---------- Text

Re: [RFC PATCH 1/2] x86/ibpb: Skip IBPB when we switch back to same user process

From: Andy Lutomirski
Date: Thu Jan 25 2018 - 12:04:49 EST


On Thu, Jan 25, 2018 at 8:41 AM, Peter Zijlstra <peterz@xxxxxxxxxxxxx> wrote:
> On Thu, Jan 25, 2018 at 06:07:07AM -0800, Arjan van de Ven wrote:
>> On 1/25/2018 5:50 AM, Peter Zijlstra wrote:
>> > On Thu, Jan 25, 2018 at 05:21:30AM -0800, Arjan van de Ven wrote:
>> > > >
>> > > > This means that 'A -> idle -> A' should never pass through switch_mm to
>> > > > begin with.
>> > > >
>> > > > Please clarify how you think it does.
>> > > >
>> > >
>> > > the idle code does leave_mm() to avoid having to IPI CPUs in deep sleep states
>> > > for a tlb flush.
>> >
>> > The intel_idle code does, not the idle code. This is squirreled away in
>> > some driver :/
>>
>> afaik (but haven't looked in a while) acpi drivers did too
>
> Only makes it worse.. drivers shouldn't be frobbing with things like
> this.
>
>> > > (trust me, that you really want, sequentially IPI's a pile of cores in a deep sleep
>> > > state to just flush a tlb that's empty, the performance of that is horrific)
>> >
>> > Hurmph. I'd rather fix that some other way than leave_mm(), this is
>> > piling special on special.

--------------------

◆ **Problem details**
Reproduce the passage of the thread on skipping IBPB word for word, from "On Thu, Jan 25, 2018 at 8:41" up to and including "think it does.".

---------- Dataset excerpt

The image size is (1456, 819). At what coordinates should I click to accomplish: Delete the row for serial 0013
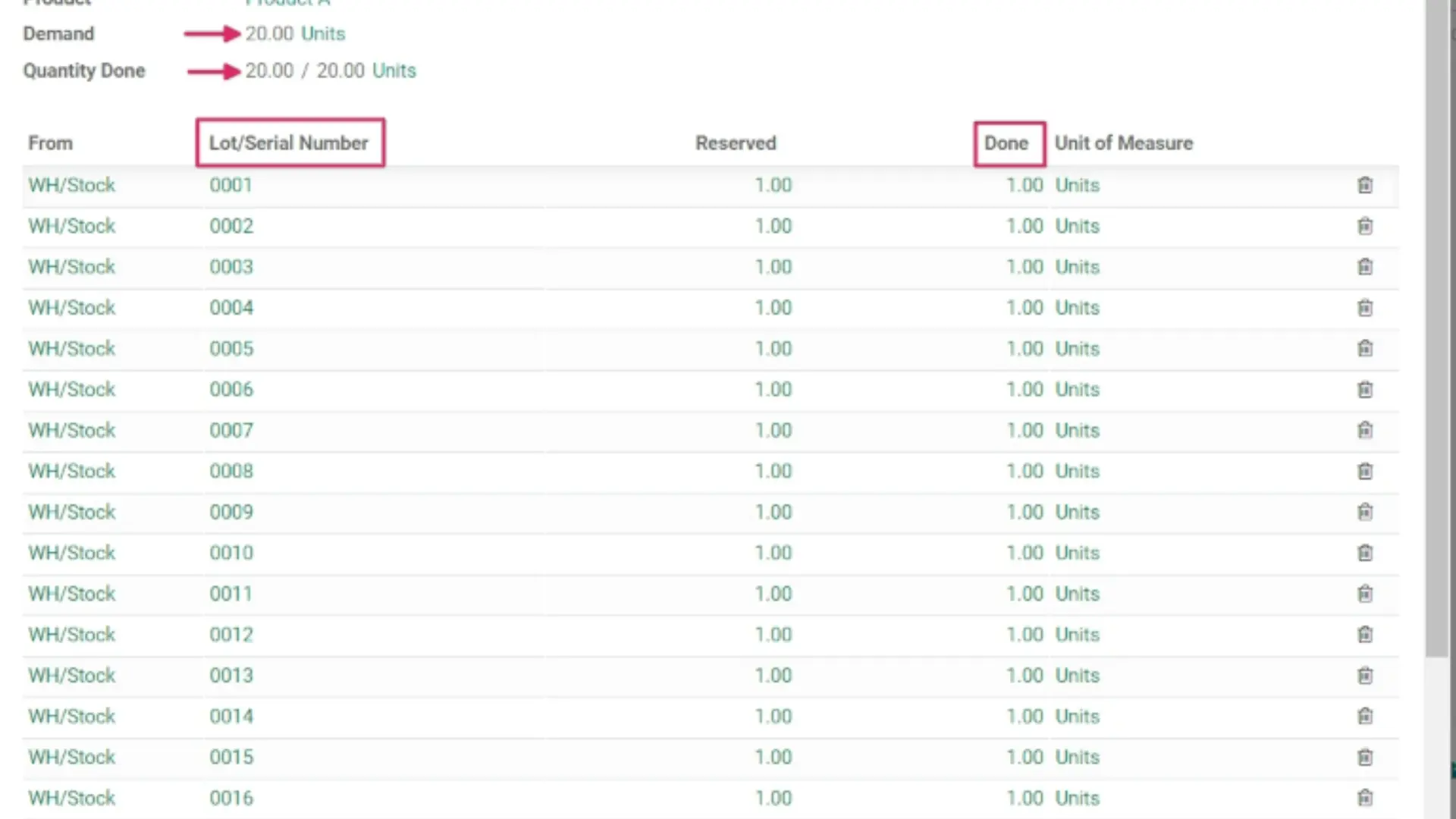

--------------------

◆ **Reply**
On Thu, Jan 25, 2018 at 8:41 AM, Peter Zijlstra <peterz@xxxxxxxxxxxxx> wrote:
> On Thu, Jan 25, 2018 at 06:07:07AM -0800, Arjan van de Ven wrote:
>> On 1/25/2018 5:50 AM, Peter Zijlstra wrote:
>> > On Thu, Jan 25, 2018 at 05:21:30AM -0800, Arjan van de Ven wrote:
>> > > >
>> > > > This means that 'A -> idle -> A' should never pass through switch_mm to
>> > > > begin with.
>> > > >
>> > > > Please clarify how you think it does.